» Task to complete
Answer with a bare number: the count of lines in the data below that contain the word "Enable".

Stored data entries:
◆ ◆ ◆ ◆
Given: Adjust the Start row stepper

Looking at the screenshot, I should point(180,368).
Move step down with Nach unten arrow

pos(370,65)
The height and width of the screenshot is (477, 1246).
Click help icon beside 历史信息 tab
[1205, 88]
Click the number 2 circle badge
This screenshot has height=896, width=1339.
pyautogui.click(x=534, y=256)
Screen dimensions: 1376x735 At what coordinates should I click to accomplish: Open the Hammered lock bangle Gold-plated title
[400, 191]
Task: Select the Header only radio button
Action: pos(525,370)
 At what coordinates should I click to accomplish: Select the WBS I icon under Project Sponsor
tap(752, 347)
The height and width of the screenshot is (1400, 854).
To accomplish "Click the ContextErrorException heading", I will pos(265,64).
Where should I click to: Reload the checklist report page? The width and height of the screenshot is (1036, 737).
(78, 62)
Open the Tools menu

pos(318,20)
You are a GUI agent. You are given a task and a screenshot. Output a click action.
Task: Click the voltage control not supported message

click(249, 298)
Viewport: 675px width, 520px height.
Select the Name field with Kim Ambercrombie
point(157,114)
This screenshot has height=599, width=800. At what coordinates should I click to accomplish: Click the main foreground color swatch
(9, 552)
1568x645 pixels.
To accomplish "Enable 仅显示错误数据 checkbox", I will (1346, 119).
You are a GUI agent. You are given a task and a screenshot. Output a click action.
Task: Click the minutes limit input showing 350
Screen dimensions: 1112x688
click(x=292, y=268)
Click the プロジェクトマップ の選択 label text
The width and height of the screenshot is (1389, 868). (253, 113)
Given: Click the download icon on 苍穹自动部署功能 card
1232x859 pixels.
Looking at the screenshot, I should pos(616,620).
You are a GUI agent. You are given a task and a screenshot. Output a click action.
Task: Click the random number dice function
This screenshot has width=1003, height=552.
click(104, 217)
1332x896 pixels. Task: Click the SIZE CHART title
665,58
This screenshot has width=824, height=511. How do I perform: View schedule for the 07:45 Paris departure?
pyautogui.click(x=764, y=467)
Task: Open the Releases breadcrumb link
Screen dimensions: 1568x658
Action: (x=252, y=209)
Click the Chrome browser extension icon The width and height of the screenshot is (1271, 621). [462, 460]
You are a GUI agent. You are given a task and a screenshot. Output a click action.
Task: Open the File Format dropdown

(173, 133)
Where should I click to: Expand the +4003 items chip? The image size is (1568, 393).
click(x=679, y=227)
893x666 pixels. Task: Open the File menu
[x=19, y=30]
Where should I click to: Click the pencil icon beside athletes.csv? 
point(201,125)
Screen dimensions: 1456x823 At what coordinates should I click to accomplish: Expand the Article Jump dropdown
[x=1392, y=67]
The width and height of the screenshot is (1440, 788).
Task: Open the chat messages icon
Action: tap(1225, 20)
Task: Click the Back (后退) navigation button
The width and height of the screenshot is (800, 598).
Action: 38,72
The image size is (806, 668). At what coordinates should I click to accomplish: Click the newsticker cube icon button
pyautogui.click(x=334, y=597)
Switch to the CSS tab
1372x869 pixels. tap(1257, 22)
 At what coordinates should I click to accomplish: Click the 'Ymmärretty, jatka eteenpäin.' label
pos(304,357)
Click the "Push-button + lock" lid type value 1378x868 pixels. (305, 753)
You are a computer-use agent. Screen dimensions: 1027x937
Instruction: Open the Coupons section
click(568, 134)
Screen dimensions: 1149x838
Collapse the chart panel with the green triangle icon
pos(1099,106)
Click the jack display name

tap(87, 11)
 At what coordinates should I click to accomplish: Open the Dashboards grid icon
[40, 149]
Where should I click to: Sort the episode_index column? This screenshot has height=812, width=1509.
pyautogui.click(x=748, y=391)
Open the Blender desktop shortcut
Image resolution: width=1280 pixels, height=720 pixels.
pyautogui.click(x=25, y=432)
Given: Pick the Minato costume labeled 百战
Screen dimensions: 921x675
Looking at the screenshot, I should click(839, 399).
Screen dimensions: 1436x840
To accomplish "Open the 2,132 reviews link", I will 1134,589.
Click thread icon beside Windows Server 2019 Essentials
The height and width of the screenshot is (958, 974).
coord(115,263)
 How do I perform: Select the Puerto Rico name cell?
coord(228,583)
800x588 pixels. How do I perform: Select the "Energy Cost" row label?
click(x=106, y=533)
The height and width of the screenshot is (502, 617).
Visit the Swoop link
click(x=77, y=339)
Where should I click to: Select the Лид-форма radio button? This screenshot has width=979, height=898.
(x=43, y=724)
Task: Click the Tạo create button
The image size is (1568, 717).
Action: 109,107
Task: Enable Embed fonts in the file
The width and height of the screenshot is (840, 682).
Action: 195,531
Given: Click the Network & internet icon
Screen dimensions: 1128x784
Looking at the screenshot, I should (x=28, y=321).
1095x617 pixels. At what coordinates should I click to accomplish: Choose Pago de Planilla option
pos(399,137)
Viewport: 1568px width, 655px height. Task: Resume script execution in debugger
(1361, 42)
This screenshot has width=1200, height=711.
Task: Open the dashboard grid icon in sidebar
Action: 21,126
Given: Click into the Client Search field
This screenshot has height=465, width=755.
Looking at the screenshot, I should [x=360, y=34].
◆ ◆ ◆ ◆
» Exercise output
2